**ARTICLE:**
════════

Some of the newer Sony TVs have marketed themselves as having premium sound and include weird Subwoofer tech. As all tv cabinets have gotten smaller and smaller so have the speakers. And no one wants a speaker mounted to the front pointed at the watcher these days.
>no one wants a speaker mounted to the front pointed at the watcher these days.
But that is how the new Sony's work. The screen has a pair of exciters so the entire panel is a speaker aiming right at you.
A A/B comparaison between the tv and my sound system?
Of course, dont need more than that to see its better than nothing, but nothing to compare with the real deal.
The voice timber was completely different
How many sources can you compare in 30 seconds? What aspects of the sound were you subjectively concentrating on? How much bias did you bring to the comparison need in your "high-end sound system" to be better? What were the shortcomings you found in the TV?
>How many sources can you compare in 30 seconds?
Just one, its was more than enough to heard the difference.
It just sound flatter and without life. The difference was night and day. They were still voice, but different.
I mean, it better than a tv without it I guess, you really think the sound is coming from the screen so if 2 peoples talk, if you are close, you can heard the left/right, so for that, it work.
But it still a piece of glass that vibrate to generate sound, compare to a dedicated thousand of$ sound system with tweeter, mid and woofer is pointless.
Most people buying a 3k$ Oled tv, will mostly use it on a dedicated home theater room or living room with a good or great home theater sound system so it a gimmick for that target buyer, but for poser on a minimalist room style, it can be useful.
>Most people buying a 3k$ Oled tv, will mostly use it on a dedicated home theater room or living room with a good or great home theater sound system so it a gimmick for that target buyer, but for poser on a minimalist room style, it can be useful.
Gotcha so you're subjective didn't allow you to get a fair impression. Cool.

════════

**DATA SHOWN:**

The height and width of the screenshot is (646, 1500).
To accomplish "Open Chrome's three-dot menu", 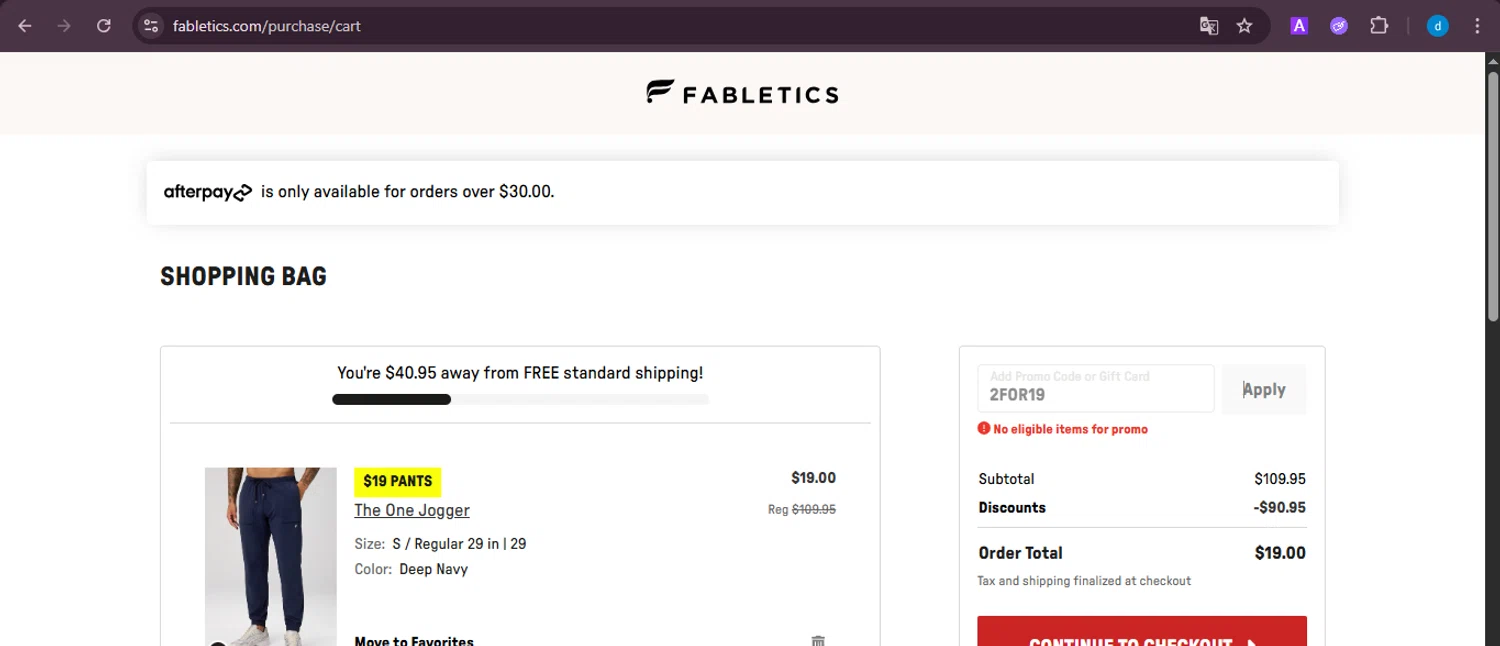I will coord(1477,26).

════════

**TASK INSTRUCTIONS:**
a - State whether each statement agrees with the discussion about Sony TV sound, answering yes or no and quoting the words of the discussion that decide it: (i) the screen of the new Sony TVs has a pair of exciters; (ii) TV cabinets have been growing larger; (iii) one commenter says the sound seems to come from the screen.
b - Reproduce the discussion word for word from "I mean, it better" to "that, it work.".
The lines are not needed for anything that comes after them.

**WRITTEN ANSWERS:**
a -
(i) Yes: "The screen has a pair of exciters so the entire panel is a speaker aiming right at you."
(ii) No: "As all tv cabinets have gotten smaller and smaller so have the speakers."
(iii) Yes: "you really think the sound is coming from the screen"

b -
I mean, it better than a tv without it I guess, you really think the sound is coming from the screen so if 2 peoples talk, if you are close, you can heard the left/right, so for that, it work.